### TASK PROMPT
Convert the records from the line containing "Open Microsoft Teams Chat from the taskbar" through the end of the records into a two-column CSV with columns instruction and coordinates, one row per record, placing each field in quotes and replacing its line breaks with spaces. Leave the pictures out.
___ LISTING
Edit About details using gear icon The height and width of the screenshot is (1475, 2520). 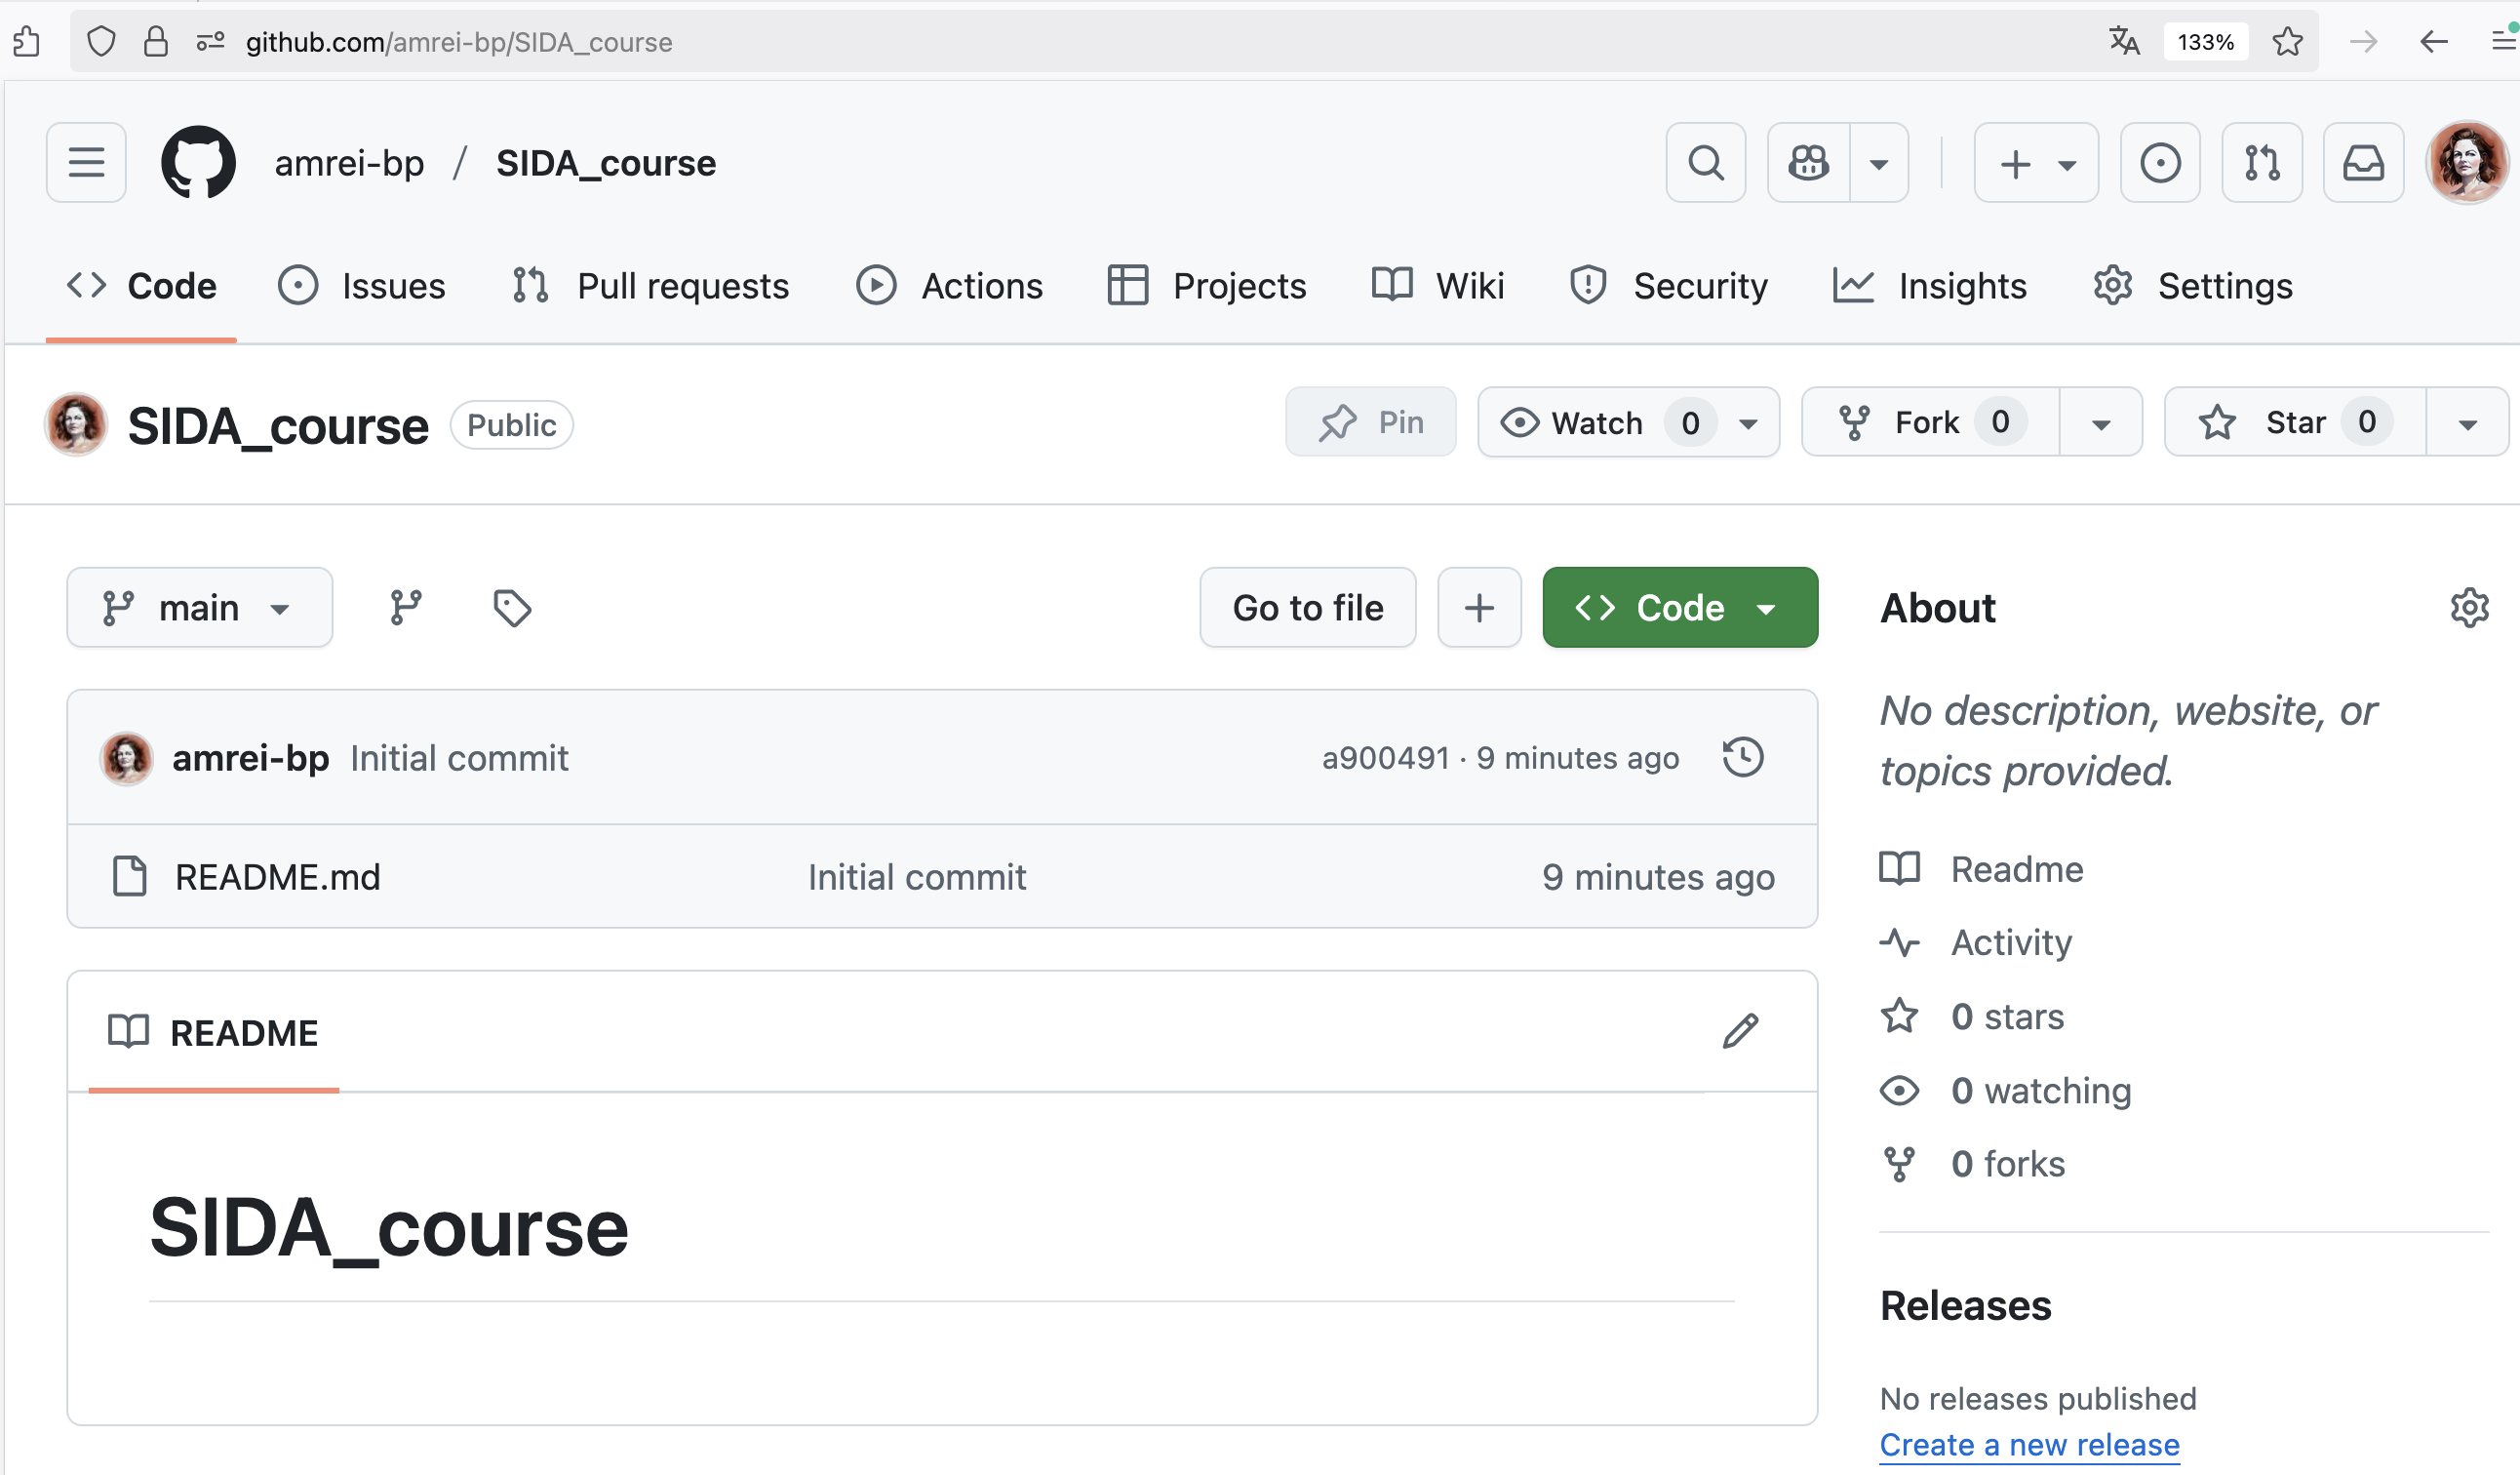pyautogui.click(x=2469, y=607)
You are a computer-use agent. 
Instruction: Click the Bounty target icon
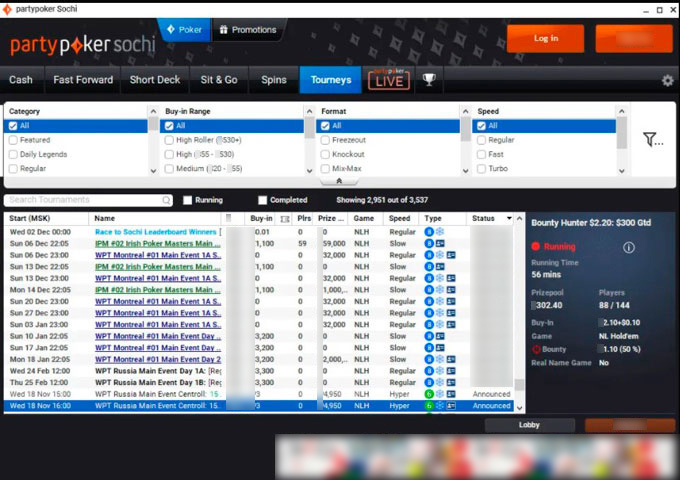(537, 349)
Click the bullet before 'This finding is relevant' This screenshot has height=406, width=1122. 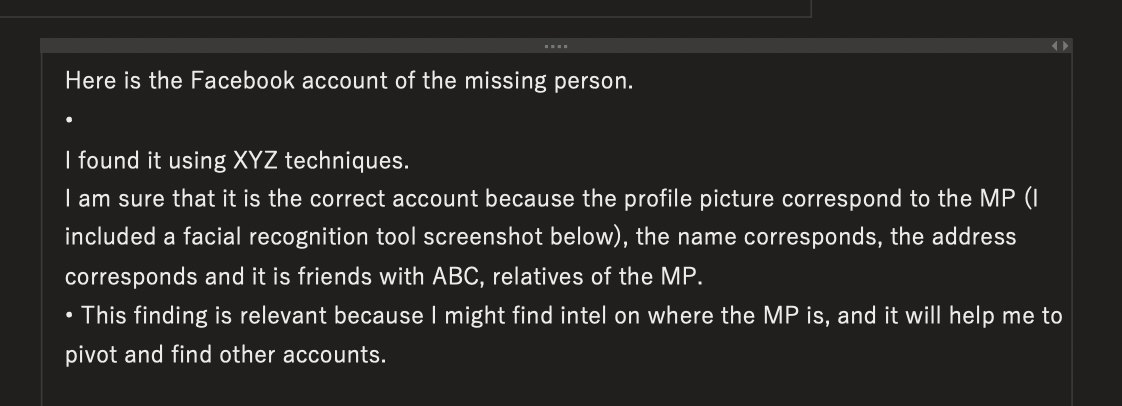[69, 315]
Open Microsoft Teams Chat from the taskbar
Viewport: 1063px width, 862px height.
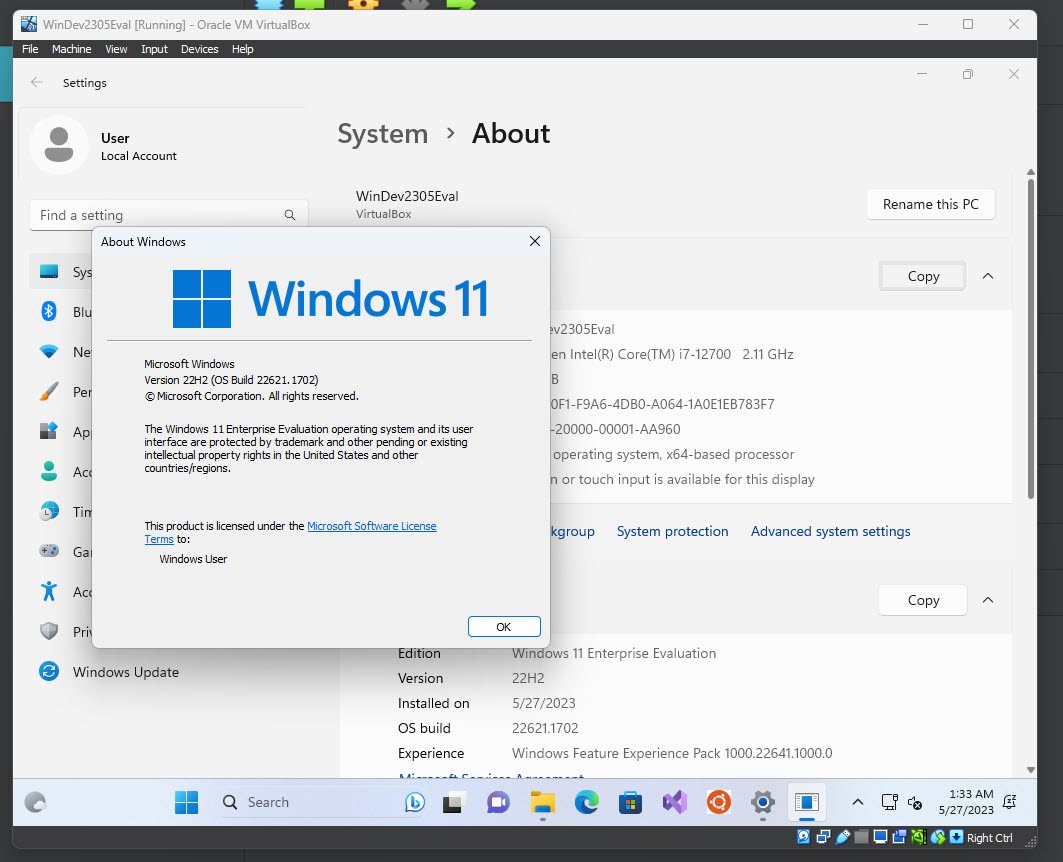click(497, 802)
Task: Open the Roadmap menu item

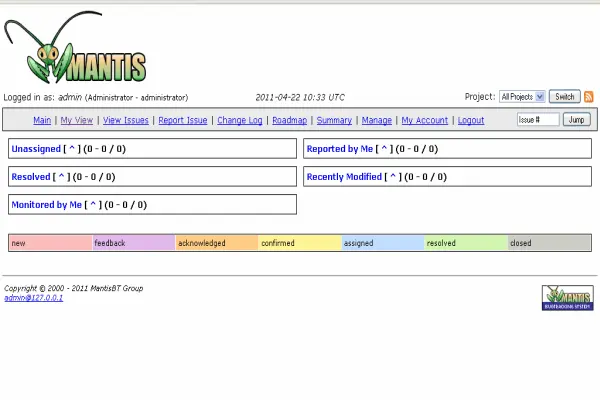Action: tap(289, 120)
______
### TASK RESPONSE
instruction,coordinates
"Open Microsoft Teams Chat from the taskbar Viewport: 1063px width, 862px height.","click(497, 802)"
"Task: Open the Roadmap menu item","Action: tap(289, 120)"